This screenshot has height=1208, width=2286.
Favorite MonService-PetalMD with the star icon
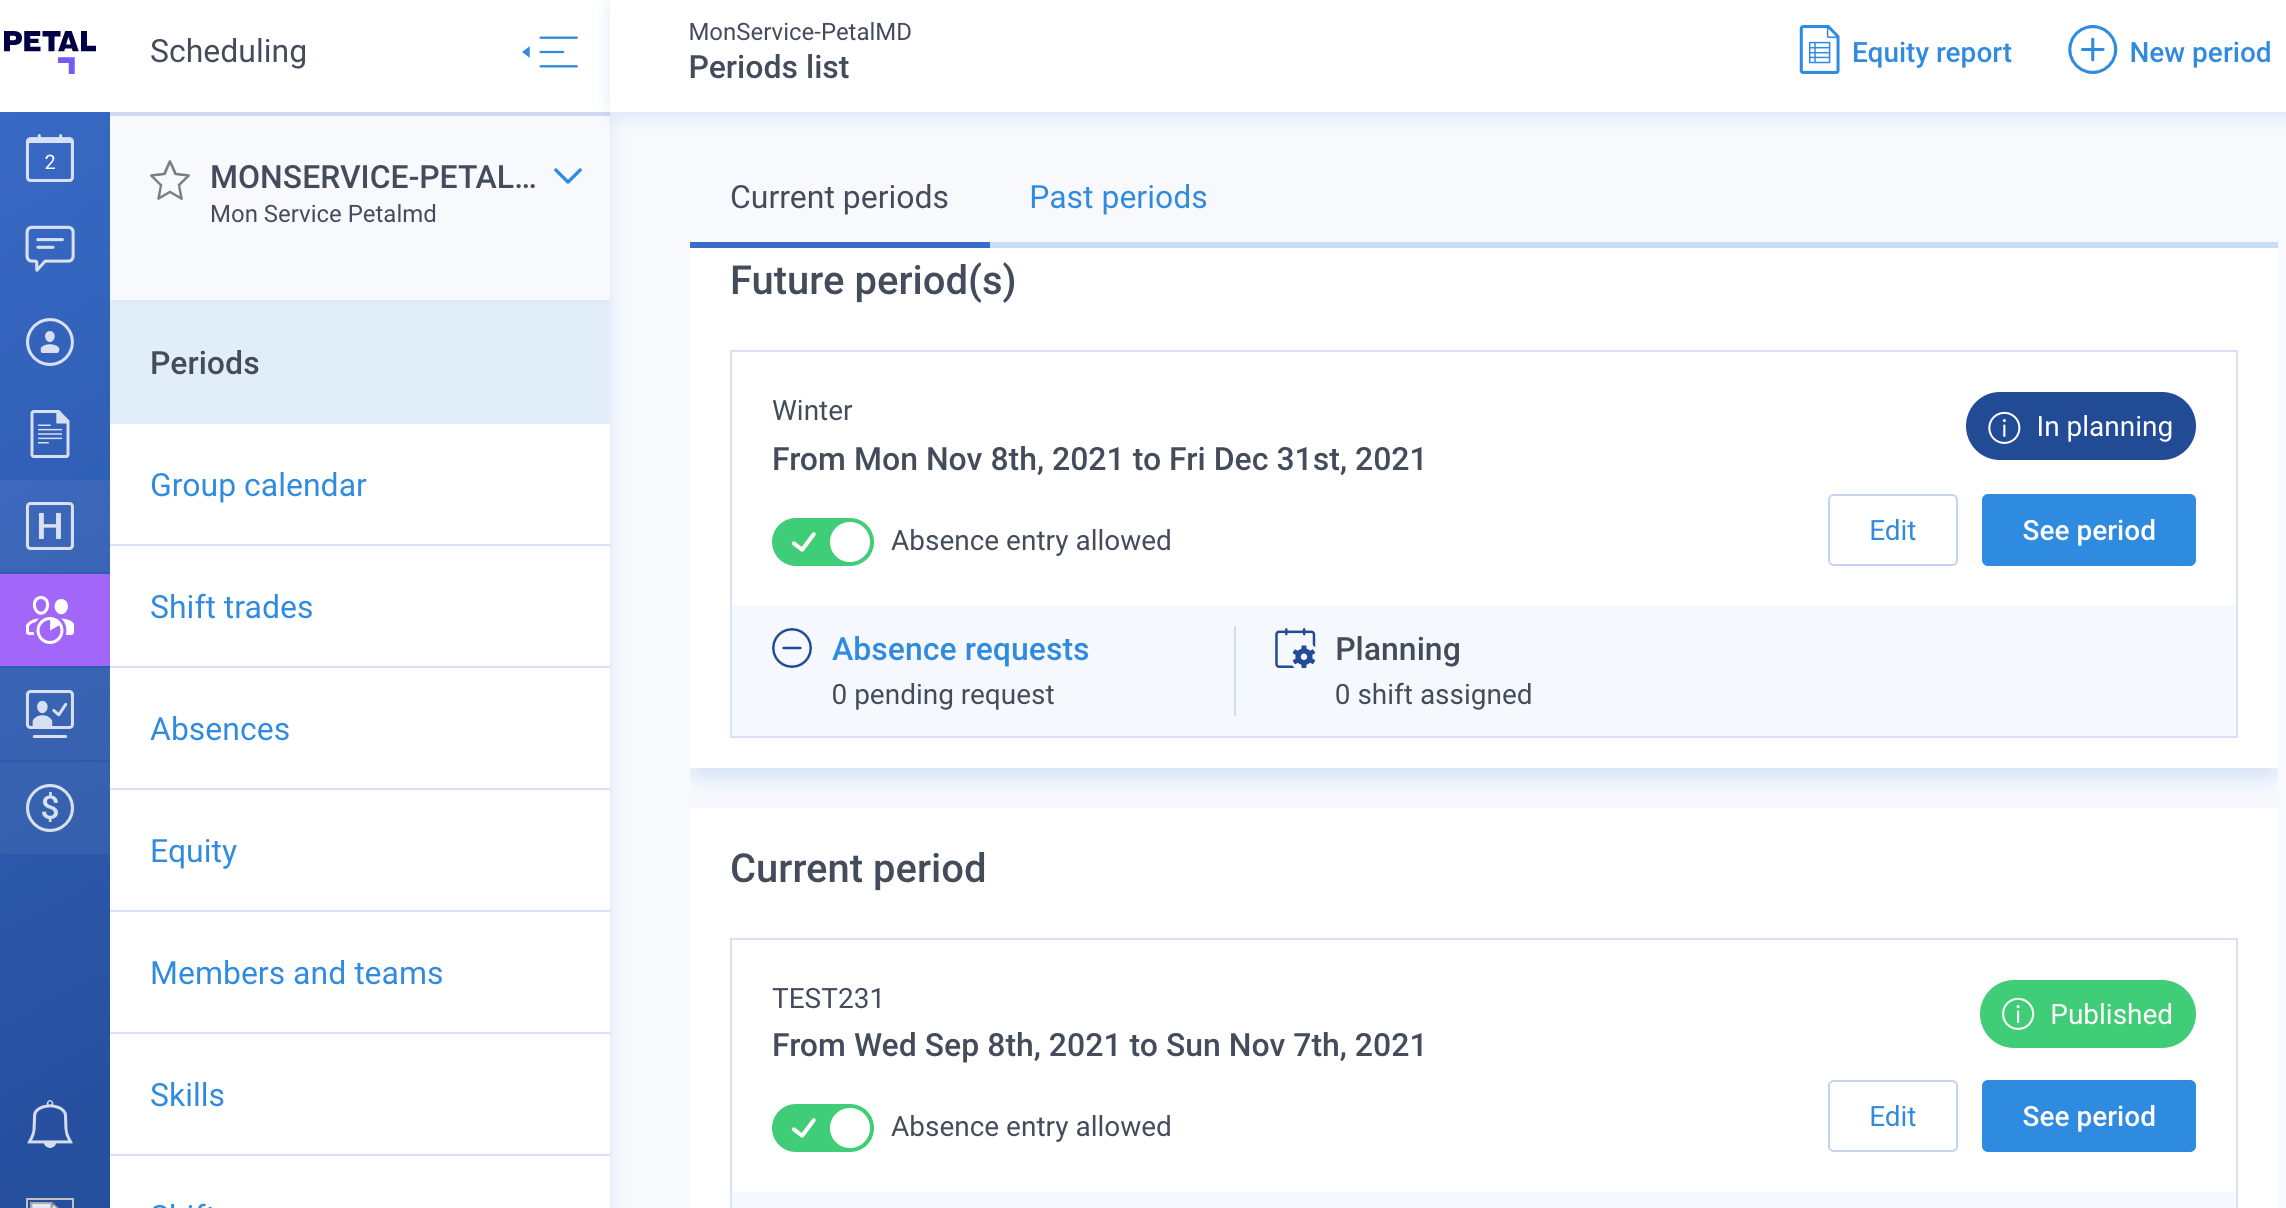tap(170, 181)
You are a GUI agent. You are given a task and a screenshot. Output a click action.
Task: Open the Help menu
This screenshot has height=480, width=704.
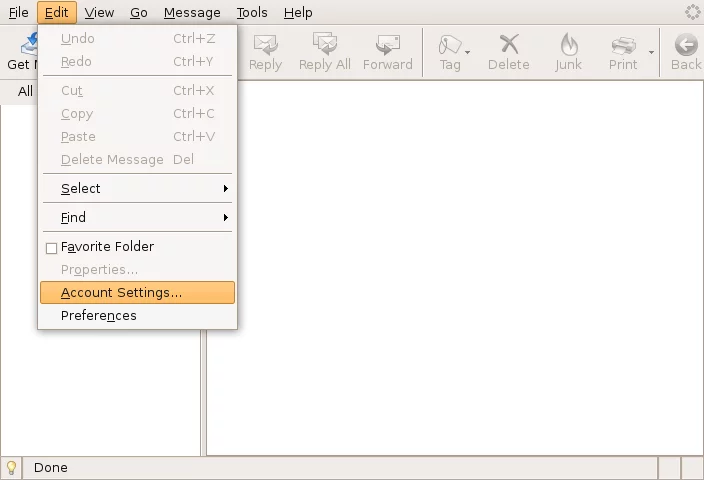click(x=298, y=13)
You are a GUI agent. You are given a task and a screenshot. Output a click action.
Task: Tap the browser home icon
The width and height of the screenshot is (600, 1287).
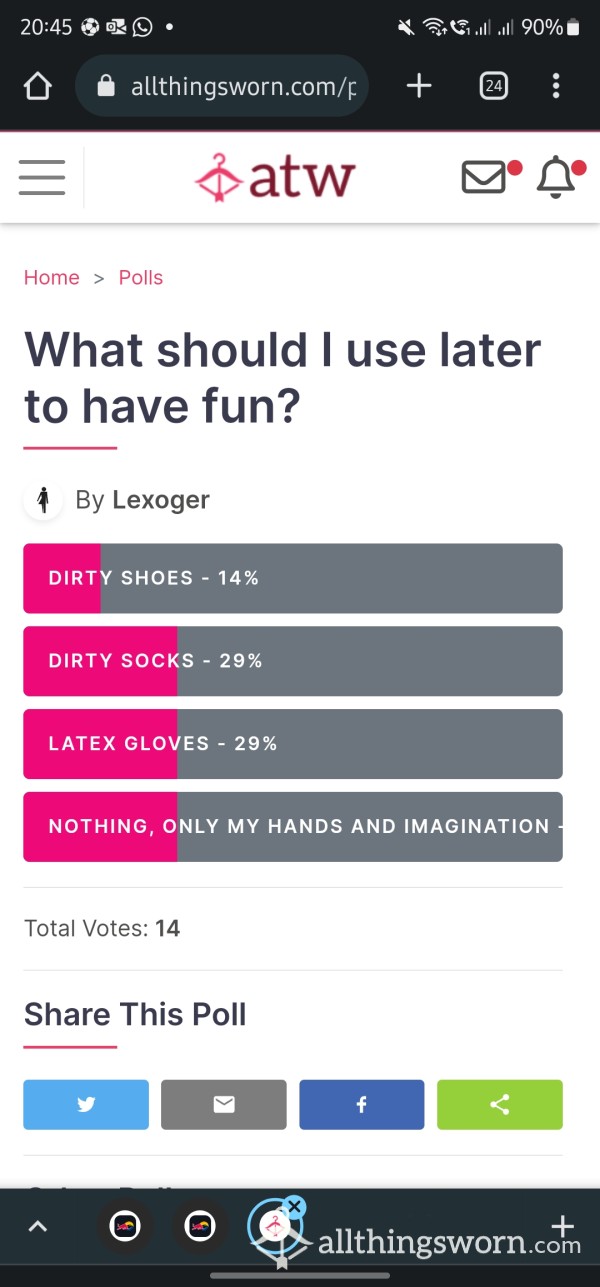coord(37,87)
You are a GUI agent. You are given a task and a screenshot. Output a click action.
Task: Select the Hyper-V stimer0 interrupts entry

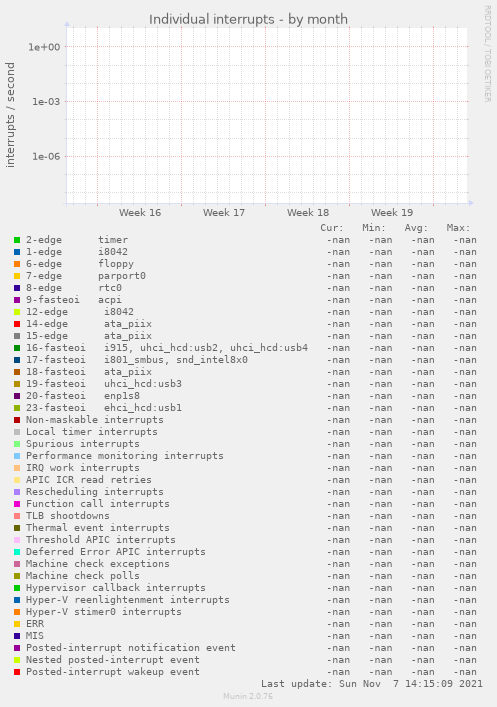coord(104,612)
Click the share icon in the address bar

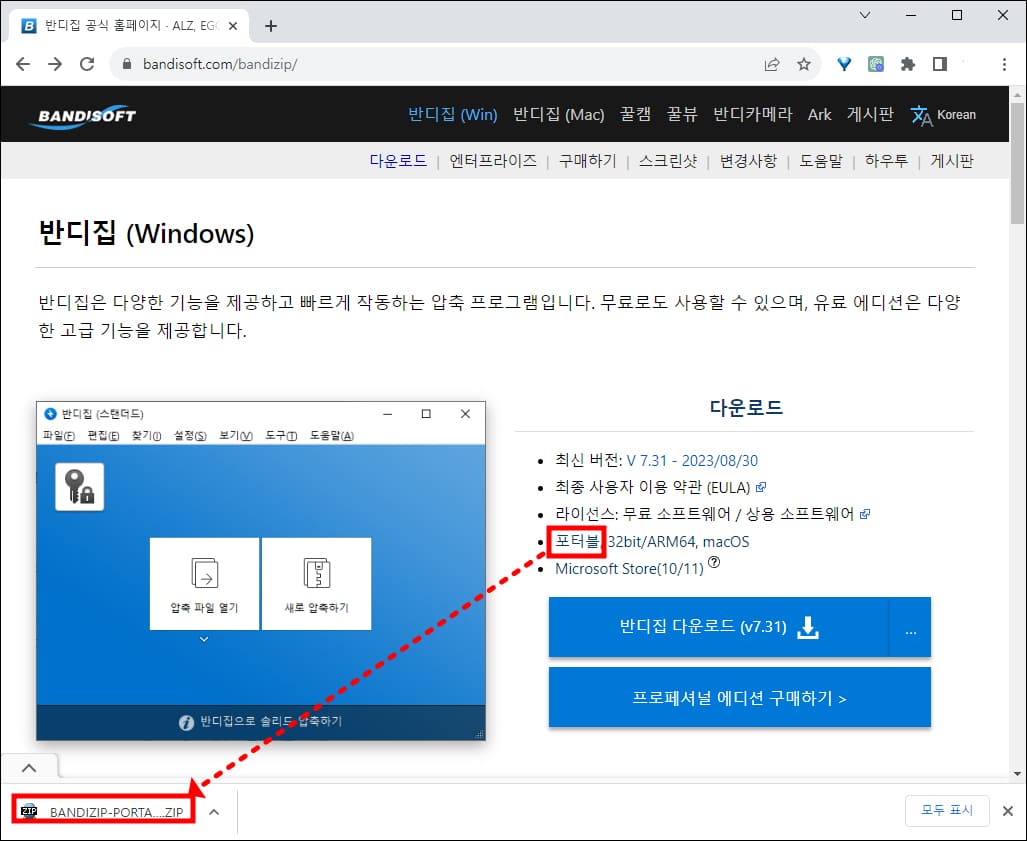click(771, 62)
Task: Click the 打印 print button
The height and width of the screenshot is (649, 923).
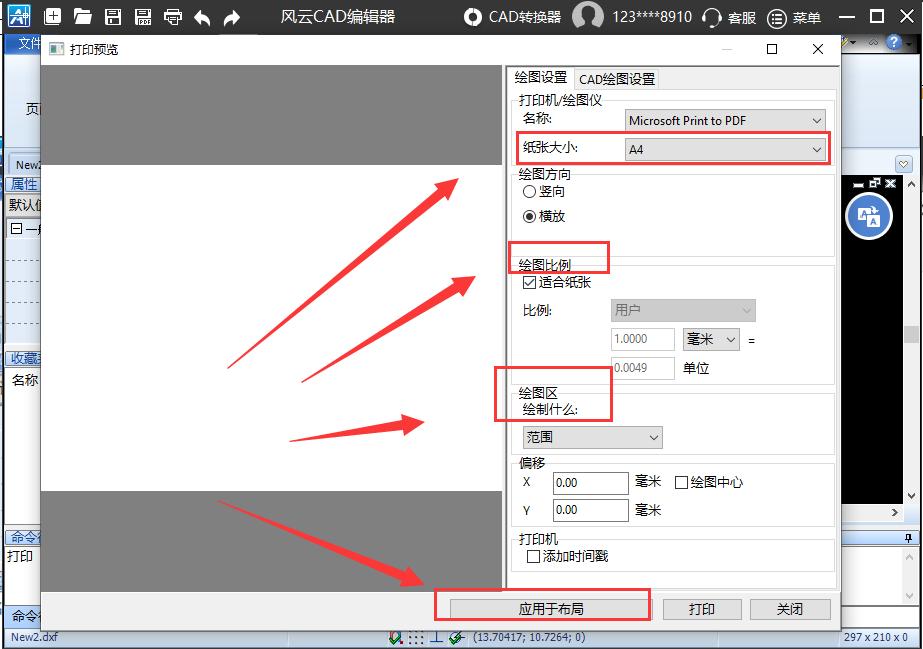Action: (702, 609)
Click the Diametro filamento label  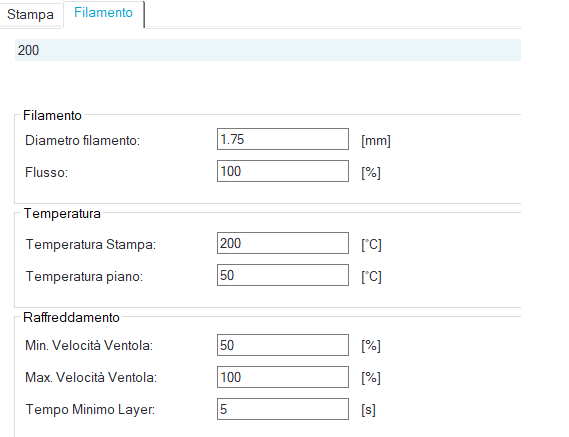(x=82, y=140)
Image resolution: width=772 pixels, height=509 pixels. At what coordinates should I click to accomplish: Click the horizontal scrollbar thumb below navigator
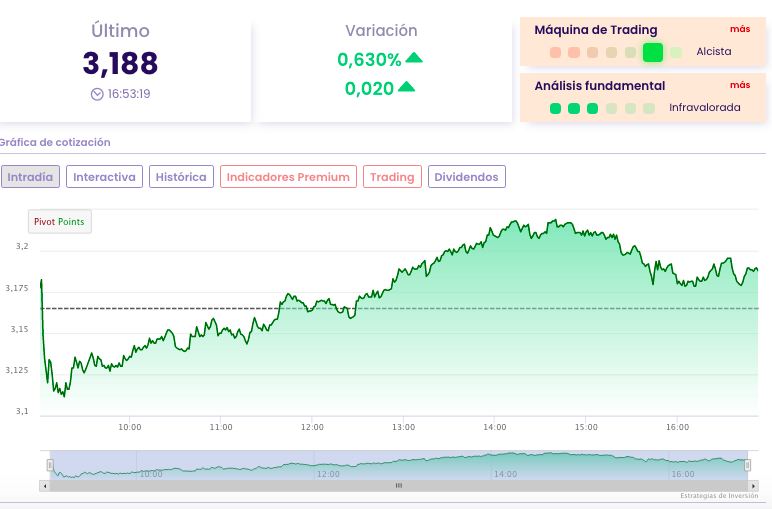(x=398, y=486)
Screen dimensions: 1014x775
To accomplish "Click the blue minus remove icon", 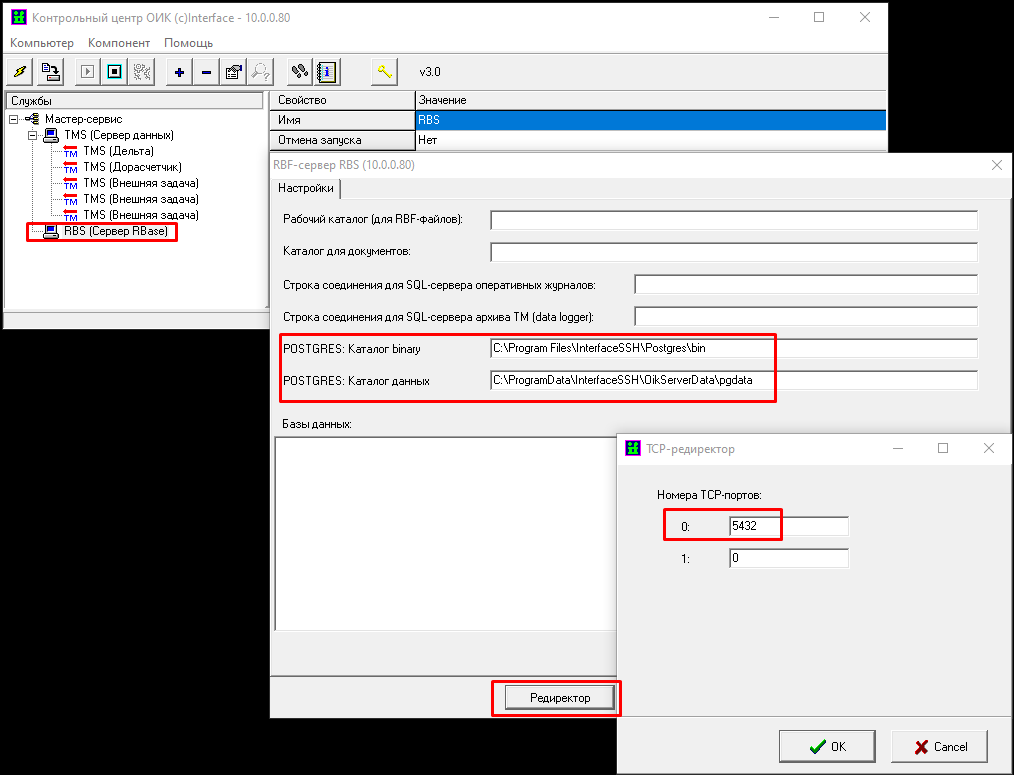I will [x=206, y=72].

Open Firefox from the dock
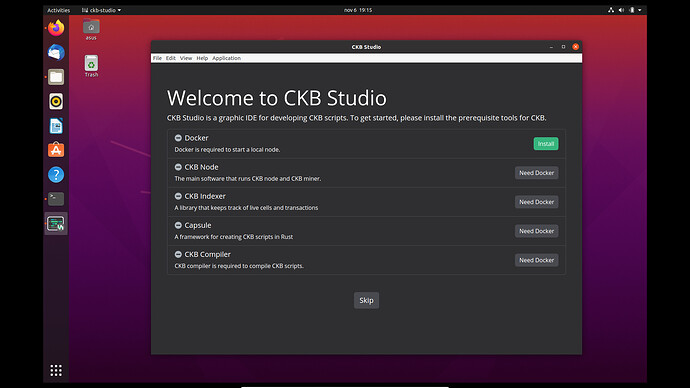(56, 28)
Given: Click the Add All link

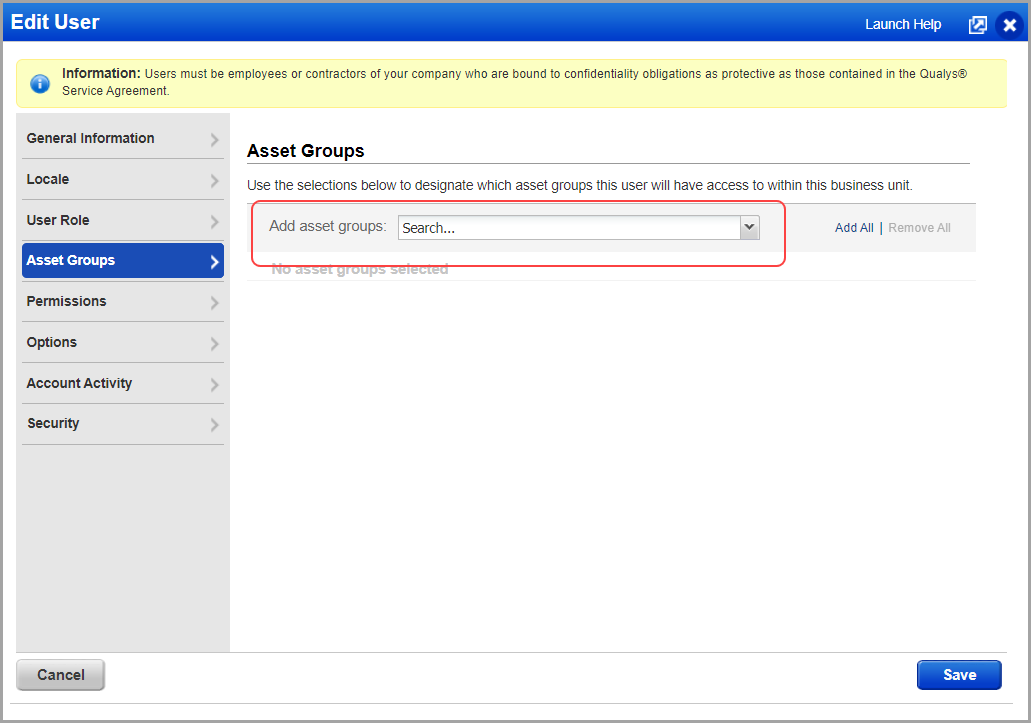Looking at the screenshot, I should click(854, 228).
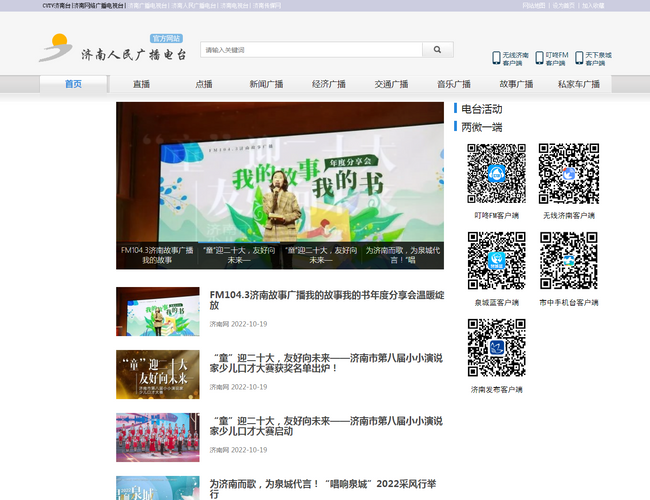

■ **AIM OF THE EXERCISE**: Please pull out every line of the listing above that contains the string "height", matching case exactly.

■ **REPLY**:
This screenshot has height=1208, width=2286.
This screenshot has height=480, width=704.
The width and height of the screenshot is (600, 1287).
The height and width of the screenshot is (649, 923).
Image resolution: width=772 pixels, height=509 pixels. At what coordinates should I click to accomplish: Click the horizontal scrollbar thumb below navigator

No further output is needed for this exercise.